● **WHAT TO WORK ON**
Please resume the Solbergfoss Line text below, carrying it on after its final sentence.

● **SELECTED TEXT**
━━━━━━━━━━━━━━━━━━━━━━━━━━━━━━
Railway line in Norway

The Solbergfoss Line (Solbergfossbanen) was a 7.9 km railway line which ran from Askim Station to Solbergfoss Power Station, entirely in Askim, Norway. The single-track, standard gauge railway was an industrial railway operated by the power station owned by Oslo Lysverker and the Norwegian Water Resources and Energy Directorate.

The line was completed in 1918. It was originally planned to be demolished in 1922, but the passenger trains proved popular and it continued in use until 1965. From 1928 it was served using railcars. The tracks were demolished in 1970

==Route==

The Solbergfoss Line ran from Askim Station to Solbergfoss, entirely located within the municipality of Askim. The Line was 7.9 km long, branching off from the Eastern Østfold Line. The line was standard gauge, but never equipped with a signaling system. The line did not have any stations, only four flag stops in addition to Askim Station. As the line was planned to be temporary, it received a low standard. The minimum curve radius was 150 m and nearly 20 percent of the line has a gradient of 2.5 percent. The line had rails weighing 30 kg/m (60 lb/ft).

The line started at Askim Station. After 2.17 km the line crosses over the 33 m Kolstad Bridge. It reached Onstad (3.4 km) and then crossed Skaarud Bridge (4.20 km) before reaching Tømt (6.0 km) and Oppegaard. The terminus was at Solbergfoss (7.90 km). There was en engine shed there.
━━━━━━━━━━━━━━━━━━━━━━━━━━━━━━
(Stored data entries)
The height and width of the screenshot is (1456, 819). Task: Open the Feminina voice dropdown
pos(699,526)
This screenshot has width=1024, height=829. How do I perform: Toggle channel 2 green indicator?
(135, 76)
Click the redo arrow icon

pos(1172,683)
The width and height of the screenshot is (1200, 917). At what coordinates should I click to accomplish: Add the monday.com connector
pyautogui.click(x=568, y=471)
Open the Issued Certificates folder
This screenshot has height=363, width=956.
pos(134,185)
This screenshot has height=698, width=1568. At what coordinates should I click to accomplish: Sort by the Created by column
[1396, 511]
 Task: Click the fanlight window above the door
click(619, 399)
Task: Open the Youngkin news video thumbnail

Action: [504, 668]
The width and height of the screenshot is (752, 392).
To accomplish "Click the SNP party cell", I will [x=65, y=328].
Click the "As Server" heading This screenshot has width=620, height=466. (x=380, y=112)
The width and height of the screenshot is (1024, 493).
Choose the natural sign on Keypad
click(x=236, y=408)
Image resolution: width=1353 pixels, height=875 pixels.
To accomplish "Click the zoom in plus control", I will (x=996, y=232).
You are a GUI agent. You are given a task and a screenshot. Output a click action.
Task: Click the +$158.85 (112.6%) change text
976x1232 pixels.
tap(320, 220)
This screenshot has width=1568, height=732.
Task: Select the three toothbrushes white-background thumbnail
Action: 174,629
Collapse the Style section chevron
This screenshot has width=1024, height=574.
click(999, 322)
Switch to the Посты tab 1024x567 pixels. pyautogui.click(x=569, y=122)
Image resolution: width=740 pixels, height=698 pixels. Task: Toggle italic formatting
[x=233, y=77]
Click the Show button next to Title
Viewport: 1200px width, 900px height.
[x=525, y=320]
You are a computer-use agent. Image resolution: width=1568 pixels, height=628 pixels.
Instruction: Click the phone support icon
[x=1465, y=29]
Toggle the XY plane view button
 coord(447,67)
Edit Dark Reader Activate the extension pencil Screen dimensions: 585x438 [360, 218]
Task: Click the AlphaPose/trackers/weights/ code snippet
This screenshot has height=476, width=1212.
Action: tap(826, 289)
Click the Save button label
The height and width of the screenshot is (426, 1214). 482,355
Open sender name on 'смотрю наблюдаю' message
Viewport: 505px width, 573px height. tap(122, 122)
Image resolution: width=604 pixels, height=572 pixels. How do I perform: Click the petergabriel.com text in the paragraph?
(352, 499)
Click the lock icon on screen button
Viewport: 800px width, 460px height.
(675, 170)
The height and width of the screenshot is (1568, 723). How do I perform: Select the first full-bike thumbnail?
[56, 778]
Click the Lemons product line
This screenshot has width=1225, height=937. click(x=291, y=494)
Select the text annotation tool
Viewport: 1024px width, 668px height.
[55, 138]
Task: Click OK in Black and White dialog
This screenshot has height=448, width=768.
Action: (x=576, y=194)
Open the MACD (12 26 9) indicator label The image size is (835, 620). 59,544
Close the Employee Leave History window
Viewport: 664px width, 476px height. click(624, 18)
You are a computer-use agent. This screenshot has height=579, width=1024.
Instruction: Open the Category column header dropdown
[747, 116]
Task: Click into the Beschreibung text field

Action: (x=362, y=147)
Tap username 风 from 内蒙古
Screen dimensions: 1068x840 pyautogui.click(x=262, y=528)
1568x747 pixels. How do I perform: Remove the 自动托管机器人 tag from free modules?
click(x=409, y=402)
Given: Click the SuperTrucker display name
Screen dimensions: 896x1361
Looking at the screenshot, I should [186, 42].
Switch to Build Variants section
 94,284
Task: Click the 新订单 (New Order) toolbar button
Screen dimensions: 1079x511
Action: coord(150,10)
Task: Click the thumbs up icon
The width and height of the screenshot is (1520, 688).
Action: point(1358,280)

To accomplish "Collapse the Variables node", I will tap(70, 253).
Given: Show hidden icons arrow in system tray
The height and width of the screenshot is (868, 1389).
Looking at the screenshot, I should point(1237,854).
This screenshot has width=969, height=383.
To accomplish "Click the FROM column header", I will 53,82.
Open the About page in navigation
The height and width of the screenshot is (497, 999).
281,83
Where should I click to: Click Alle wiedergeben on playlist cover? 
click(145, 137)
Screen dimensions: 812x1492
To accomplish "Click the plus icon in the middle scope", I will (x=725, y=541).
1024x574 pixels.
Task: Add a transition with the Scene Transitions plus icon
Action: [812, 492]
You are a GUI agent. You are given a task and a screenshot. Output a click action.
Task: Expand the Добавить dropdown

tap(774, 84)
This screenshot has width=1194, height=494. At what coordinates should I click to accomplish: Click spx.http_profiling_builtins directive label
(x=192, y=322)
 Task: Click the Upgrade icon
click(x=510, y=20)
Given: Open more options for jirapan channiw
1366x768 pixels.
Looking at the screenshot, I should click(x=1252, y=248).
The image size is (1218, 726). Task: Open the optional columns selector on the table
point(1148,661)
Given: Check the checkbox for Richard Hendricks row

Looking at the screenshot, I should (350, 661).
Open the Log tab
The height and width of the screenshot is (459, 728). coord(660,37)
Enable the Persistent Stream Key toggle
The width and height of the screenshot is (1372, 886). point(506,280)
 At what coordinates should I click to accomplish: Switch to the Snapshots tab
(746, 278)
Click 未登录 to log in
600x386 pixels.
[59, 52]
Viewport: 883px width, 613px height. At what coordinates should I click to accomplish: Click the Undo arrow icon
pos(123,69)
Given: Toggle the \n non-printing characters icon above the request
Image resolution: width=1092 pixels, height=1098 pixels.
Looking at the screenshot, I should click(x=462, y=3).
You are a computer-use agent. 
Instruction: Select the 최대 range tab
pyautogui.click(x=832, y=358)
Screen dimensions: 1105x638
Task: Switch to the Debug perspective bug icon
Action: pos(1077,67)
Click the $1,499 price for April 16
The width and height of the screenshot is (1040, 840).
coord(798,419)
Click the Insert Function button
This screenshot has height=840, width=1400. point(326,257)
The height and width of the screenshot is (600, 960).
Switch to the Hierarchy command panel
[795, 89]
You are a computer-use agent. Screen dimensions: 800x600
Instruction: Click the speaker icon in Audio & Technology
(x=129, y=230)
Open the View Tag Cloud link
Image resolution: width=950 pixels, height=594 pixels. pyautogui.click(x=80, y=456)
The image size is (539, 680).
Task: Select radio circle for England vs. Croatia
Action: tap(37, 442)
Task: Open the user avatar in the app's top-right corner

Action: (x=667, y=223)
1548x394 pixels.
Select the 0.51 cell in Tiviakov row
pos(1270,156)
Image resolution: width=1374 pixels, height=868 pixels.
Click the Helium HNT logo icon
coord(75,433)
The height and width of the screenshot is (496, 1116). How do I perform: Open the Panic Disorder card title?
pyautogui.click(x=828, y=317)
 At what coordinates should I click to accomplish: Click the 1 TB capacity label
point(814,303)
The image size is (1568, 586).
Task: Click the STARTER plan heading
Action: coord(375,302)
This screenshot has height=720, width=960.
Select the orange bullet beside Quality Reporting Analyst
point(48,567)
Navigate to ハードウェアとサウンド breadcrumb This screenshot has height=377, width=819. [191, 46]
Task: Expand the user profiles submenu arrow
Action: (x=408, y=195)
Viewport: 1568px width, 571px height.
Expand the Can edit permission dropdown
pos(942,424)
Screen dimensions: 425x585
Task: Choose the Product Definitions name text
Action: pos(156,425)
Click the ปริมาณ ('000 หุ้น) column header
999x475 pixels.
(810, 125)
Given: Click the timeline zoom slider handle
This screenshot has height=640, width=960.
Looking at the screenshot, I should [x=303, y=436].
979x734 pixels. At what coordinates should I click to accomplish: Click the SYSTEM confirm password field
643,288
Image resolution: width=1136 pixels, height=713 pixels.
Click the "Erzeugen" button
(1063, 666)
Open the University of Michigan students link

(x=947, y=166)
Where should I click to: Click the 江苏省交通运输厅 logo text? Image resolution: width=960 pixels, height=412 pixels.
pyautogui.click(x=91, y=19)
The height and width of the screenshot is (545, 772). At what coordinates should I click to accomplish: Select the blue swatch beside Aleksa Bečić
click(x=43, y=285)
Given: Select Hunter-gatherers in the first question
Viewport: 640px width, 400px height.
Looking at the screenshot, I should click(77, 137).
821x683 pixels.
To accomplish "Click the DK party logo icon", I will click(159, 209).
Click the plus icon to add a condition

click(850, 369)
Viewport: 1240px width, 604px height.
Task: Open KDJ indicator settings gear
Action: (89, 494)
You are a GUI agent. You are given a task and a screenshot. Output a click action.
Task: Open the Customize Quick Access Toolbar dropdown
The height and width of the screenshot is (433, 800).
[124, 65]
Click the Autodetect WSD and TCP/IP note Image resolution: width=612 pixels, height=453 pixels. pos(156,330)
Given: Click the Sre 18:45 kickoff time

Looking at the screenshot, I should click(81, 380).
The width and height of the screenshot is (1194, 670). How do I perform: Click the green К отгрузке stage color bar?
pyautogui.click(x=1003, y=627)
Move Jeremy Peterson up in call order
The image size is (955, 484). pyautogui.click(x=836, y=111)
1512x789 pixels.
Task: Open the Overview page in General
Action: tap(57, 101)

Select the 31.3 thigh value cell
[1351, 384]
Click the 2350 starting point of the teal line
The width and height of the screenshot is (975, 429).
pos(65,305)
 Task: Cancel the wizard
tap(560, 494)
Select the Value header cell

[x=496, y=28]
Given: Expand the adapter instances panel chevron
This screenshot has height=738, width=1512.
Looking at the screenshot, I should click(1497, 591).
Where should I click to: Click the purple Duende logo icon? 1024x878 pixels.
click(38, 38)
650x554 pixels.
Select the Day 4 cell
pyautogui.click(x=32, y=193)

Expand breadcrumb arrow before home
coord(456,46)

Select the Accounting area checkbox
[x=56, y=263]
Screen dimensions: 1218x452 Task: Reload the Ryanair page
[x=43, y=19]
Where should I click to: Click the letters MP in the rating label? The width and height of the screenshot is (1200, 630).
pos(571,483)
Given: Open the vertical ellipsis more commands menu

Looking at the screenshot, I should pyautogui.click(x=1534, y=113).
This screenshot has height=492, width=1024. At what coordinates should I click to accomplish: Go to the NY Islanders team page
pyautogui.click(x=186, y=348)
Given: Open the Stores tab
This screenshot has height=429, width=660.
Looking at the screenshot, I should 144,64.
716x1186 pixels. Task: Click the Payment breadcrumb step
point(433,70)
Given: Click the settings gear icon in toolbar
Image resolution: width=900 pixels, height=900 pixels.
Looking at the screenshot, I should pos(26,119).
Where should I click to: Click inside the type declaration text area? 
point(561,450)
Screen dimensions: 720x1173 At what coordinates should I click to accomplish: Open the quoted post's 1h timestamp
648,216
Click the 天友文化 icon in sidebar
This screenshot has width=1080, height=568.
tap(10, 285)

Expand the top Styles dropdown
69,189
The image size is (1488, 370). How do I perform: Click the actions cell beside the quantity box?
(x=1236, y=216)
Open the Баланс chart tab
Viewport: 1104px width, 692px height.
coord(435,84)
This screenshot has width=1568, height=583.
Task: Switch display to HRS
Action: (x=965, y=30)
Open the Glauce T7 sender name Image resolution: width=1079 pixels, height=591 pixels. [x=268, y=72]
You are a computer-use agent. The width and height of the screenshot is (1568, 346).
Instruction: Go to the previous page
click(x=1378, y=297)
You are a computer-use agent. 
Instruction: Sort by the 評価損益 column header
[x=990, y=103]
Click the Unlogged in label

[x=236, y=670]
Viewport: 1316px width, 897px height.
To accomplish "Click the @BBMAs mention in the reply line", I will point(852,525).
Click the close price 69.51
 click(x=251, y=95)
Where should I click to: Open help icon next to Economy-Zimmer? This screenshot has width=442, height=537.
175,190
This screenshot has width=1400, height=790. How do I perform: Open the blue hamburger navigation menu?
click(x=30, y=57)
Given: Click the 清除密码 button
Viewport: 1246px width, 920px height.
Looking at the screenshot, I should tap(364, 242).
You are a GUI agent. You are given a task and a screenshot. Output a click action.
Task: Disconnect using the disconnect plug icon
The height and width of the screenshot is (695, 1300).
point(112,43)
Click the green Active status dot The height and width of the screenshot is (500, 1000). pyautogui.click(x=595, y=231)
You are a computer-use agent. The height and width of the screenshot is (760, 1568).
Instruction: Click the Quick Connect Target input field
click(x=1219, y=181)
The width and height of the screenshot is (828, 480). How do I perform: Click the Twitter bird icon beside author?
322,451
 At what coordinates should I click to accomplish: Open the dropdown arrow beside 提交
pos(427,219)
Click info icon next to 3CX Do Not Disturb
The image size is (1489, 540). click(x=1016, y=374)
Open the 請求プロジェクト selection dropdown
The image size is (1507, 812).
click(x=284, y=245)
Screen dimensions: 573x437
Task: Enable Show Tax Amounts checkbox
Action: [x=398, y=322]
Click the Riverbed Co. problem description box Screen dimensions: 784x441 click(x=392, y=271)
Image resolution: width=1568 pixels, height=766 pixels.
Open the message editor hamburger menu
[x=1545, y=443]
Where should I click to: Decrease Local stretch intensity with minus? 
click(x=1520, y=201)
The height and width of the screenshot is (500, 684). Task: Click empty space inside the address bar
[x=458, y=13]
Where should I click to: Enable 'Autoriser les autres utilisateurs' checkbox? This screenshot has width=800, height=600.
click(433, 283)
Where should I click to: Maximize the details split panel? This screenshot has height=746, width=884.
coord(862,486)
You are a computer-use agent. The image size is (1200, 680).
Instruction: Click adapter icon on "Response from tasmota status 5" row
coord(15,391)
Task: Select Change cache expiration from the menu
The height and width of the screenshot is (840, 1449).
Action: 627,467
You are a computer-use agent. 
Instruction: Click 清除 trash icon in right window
━━━━━━━━━━━━━━━━━━━━━━━━━━━━━━
● **TASK OUTPUT**
Little of the line remains. There are some tracks left in the streets of Askim. The first 3 km out of Askim have been converted to a pathway, as has the section from Onstad to Tømt and the last 0.5 km to Solbergfoss. The engine shed at Solbergfoss remains.

==History==
Oslo Municipality bought Wittenberg–Halfredfoss in Glomma in 1898. They issued an engineering competition, which concluded with that also Solbergfoss should be part of a hydropower station. Oslo Municipality therefore bought Solbergfoss in 1906. A committee was appointed in 1907 and recommended two years later that Mørkfoss and Solbergfoss be built at the same time. Construction started in 1913. An agreement with the government allowed for a joint construction of the power from 1916. The power station was dimensioned for a production of 115 megawatts and 670 GWh/year.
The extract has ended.